Example 3: The Macro Whip
Another interesting situation can often be seen when important US macro news is released, typically at 14:30 CET. Regardless of whether the news is good or bad, there will always be a lot of traders taking short-term positions to profit from the expected directional move. Since prices change extremely fast once the news hits the tape, many traders place their bets minutes and seconds before the release and have a tight stop on their position. Others again wait for the news, then enter in the direction of the move.
Can the dragons eat the lunches of traders using both these strategies? Yes they can.
Remember that these players have full visibility of most of the positions that are already in the market, as well as their accompanying stops. They also have complete vision of new orders entering after the news, and the systems to react faster than all the other participants.
So what one typically see in such situations is an extremely quick price move in the opposite direction of the news, before an equally quick but often much stronger move the other way. The first whip triggers all the stops already residing in the systems, thus handing this inventory over to the dragons. The second move front-runs all the orders entering the market wanting to trade on the news.
This “macro whip” is actually a combination of the two previously mentioned moves, as it first runs all the stops, then buys the inventory in front of the primary news-driven wave of orders.
You might ask how this is possible?
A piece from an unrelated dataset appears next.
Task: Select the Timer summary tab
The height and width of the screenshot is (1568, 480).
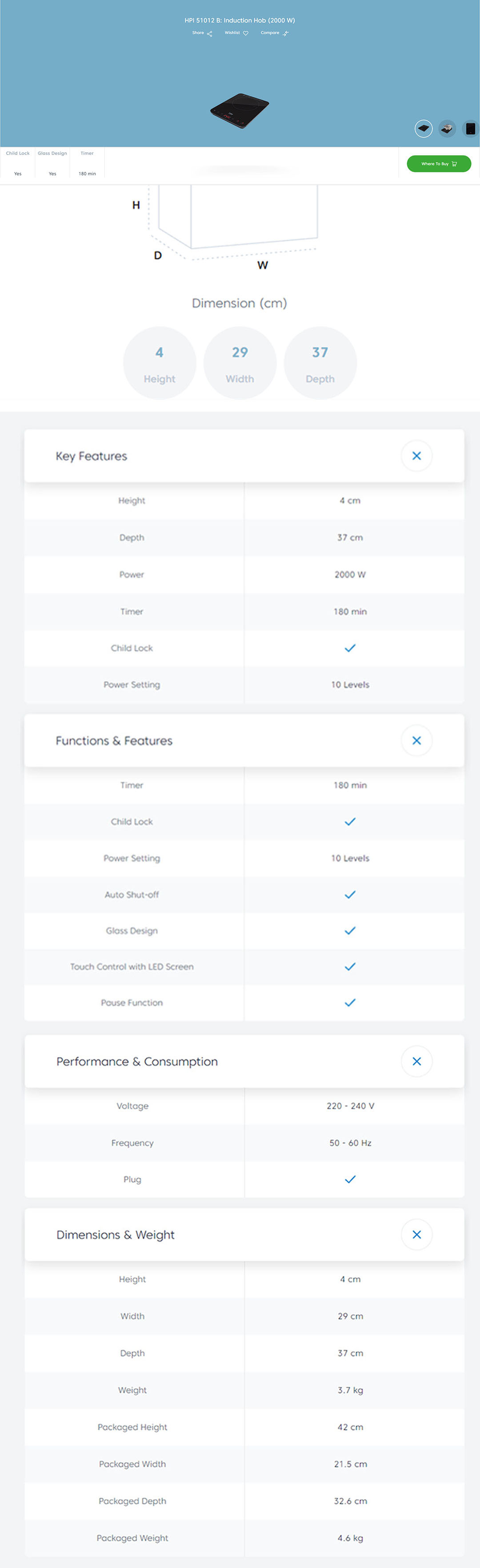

Well, a person cannot do it, but an AI can. Especially when the orders are already residing in the system. To satisfy the “best execution” demand from regulators, you only have to create an official price-print, then internally match the orders at this price. You don’t have to send them to an external exchange… unless it is in your interest to do so.
Who cares?
Can the examples above be explained by the usual functioning of the market, as Adam Smith’s “invisible hand” guides prices in an eternal dance of supply and demand seeking equilibrium? Yes, it can. There will always be a lot of different forces at work in the markets, with different time frames, tools and strategies. Prices will move as various actors seek do buy and sell their inventory, as it always has. Maybe omnipotent forces only exist in my imagination.
But giving very few players the power of trading with near full visibility of the other participants orders and positions raises a lot of questions. I find it more difficult to imagine that they would not use this information to their benefit, than to think that they do.
Having run a small hedge fund trading very actively with a turnover of some billions of dollars I have seen and felt the behavior mentioned above, as well as many other examples. It was being this close to the micro behavior of the market that made me notice strange things.
Holding Adam Smith’s invisible hand while dancing in the markets is challenging enough. Dancing with dragons is something else entirely.
And it makes me ask: Was this how it was intended to be?